GOAL: Repeat the data from the line with "Save the file with the floppy disk icon" up to and including the last line, leaving out the pictures.

THE INPUT:

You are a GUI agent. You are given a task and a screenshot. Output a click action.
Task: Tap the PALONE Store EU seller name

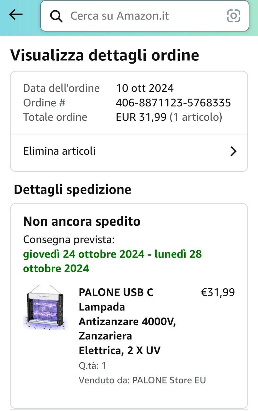pyautogui.click(x=169, y=380)
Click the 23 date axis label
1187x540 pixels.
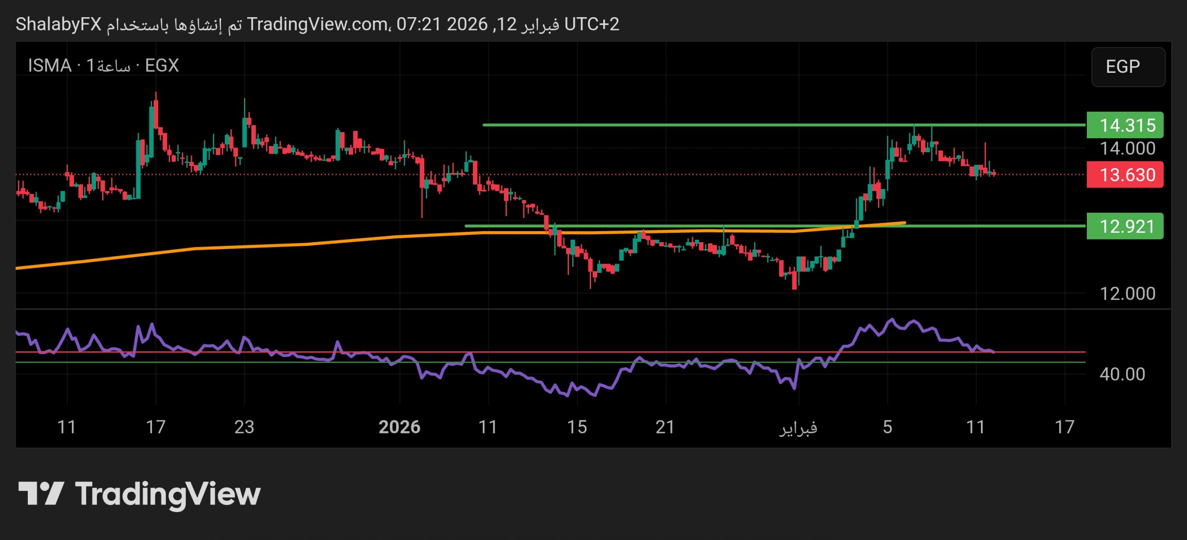(x=244, y=427)
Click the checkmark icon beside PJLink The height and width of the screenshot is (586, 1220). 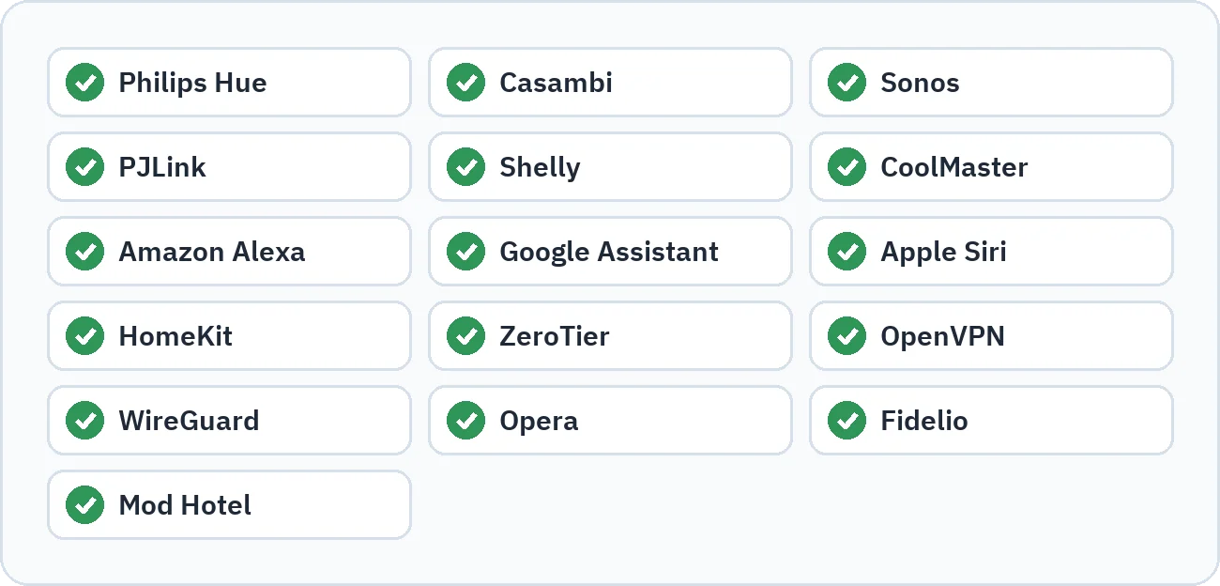pos(85,167)
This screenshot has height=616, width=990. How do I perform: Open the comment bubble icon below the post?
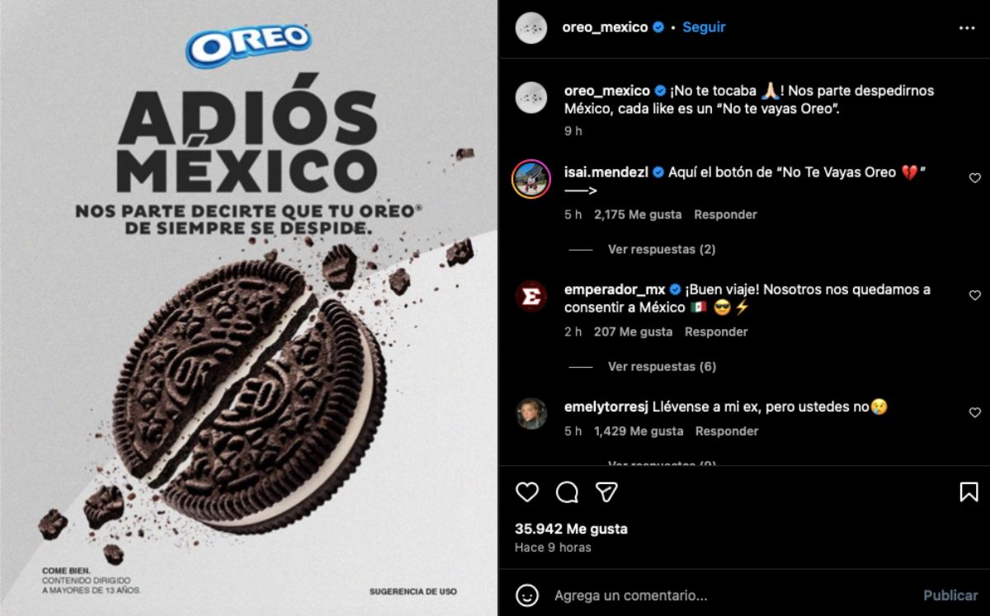coord(567,492)
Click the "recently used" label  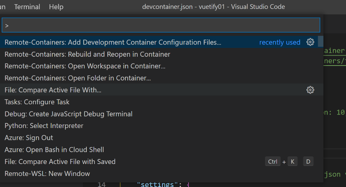[280, 43]
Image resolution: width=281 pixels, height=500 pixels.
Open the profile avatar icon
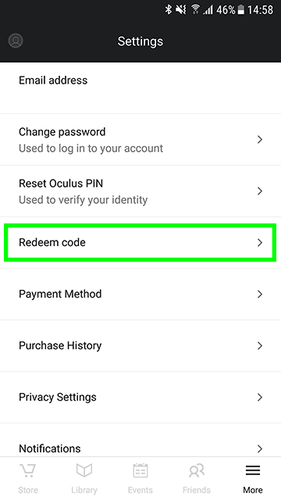click(16, 41)
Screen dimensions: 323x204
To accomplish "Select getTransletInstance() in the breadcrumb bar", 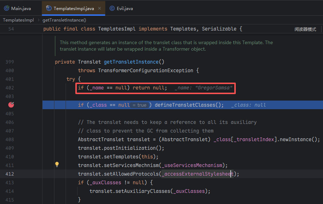I will (64, 20).
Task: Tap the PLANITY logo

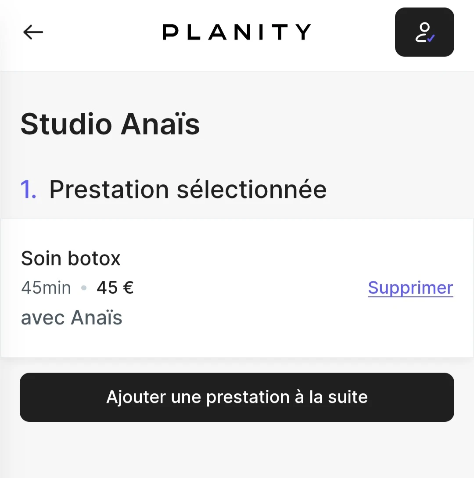Action: [237, 32]
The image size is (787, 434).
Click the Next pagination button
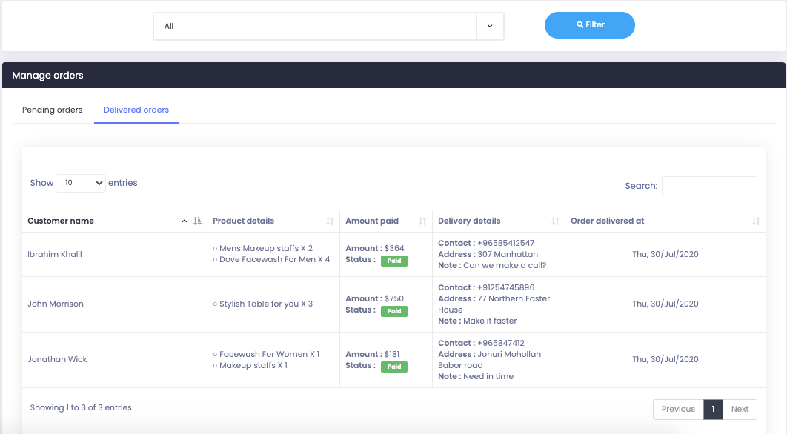pyautogui.click(x=740, y=409)
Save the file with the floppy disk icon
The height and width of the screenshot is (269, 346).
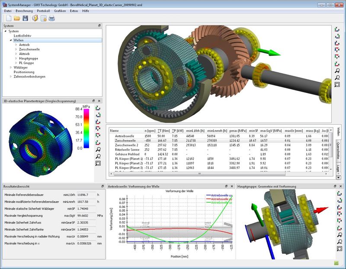26,18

ANSWER IN FULL:
Save the file with the floppy disk icon
The height and width of the screenshot is (269, 346).
26,18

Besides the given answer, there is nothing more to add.